**DATA PROVIDED**
☆ ☆ ☆ ☆ ☆ ☆ ☆

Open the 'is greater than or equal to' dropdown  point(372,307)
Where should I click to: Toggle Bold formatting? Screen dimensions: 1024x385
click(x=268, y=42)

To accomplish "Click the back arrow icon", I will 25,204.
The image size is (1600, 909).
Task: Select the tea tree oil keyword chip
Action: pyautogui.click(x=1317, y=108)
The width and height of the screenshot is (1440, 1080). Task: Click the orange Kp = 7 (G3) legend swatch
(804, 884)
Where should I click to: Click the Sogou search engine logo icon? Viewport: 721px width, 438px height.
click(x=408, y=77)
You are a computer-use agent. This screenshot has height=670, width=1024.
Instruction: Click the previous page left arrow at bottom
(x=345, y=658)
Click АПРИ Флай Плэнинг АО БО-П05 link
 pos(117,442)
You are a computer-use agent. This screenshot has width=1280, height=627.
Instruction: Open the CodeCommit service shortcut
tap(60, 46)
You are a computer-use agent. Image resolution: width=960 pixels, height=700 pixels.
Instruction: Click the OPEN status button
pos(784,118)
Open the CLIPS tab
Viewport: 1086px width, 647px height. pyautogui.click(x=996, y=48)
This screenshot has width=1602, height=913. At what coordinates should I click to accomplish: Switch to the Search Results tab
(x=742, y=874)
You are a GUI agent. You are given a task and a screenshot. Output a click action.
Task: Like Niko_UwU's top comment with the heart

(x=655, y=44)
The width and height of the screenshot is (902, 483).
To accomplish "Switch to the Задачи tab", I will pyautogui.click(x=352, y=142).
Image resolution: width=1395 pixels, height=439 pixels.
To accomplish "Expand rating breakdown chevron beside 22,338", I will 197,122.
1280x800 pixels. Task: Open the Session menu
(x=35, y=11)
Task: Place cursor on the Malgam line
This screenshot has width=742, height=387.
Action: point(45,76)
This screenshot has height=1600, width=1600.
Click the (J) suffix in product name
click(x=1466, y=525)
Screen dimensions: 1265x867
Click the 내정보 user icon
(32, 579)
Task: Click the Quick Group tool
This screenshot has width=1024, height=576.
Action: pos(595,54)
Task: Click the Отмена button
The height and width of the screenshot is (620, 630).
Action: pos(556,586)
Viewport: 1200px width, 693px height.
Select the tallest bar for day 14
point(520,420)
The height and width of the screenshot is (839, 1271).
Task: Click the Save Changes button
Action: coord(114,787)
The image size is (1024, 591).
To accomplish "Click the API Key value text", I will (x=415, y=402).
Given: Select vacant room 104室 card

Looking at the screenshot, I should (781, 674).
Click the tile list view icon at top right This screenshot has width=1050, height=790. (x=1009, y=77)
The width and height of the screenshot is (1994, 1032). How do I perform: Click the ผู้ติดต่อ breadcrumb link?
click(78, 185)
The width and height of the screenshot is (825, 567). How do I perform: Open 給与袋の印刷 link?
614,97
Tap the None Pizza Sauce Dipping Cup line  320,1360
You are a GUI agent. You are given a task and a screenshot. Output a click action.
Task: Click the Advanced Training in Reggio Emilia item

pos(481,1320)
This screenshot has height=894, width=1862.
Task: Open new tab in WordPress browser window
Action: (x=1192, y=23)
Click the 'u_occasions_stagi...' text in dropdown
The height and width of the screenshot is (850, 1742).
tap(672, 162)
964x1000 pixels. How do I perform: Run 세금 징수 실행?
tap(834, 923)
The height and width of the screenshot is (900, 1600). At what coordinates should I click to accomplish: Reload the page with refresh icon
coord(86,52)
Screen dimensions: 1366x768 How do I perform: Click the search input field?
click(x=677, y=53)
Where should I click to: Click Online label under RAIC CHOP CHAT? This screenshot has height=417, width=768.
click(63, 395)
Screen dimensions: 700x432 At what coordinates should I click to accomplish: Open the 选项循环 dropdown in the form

☆ ☆ ☆ ☆ ☆ ☆ ☆

**WHAT YOU NEED TO DO**
Count every line of the records that holds the string "text". Write only the total.

**OUTPUT BELOW**
2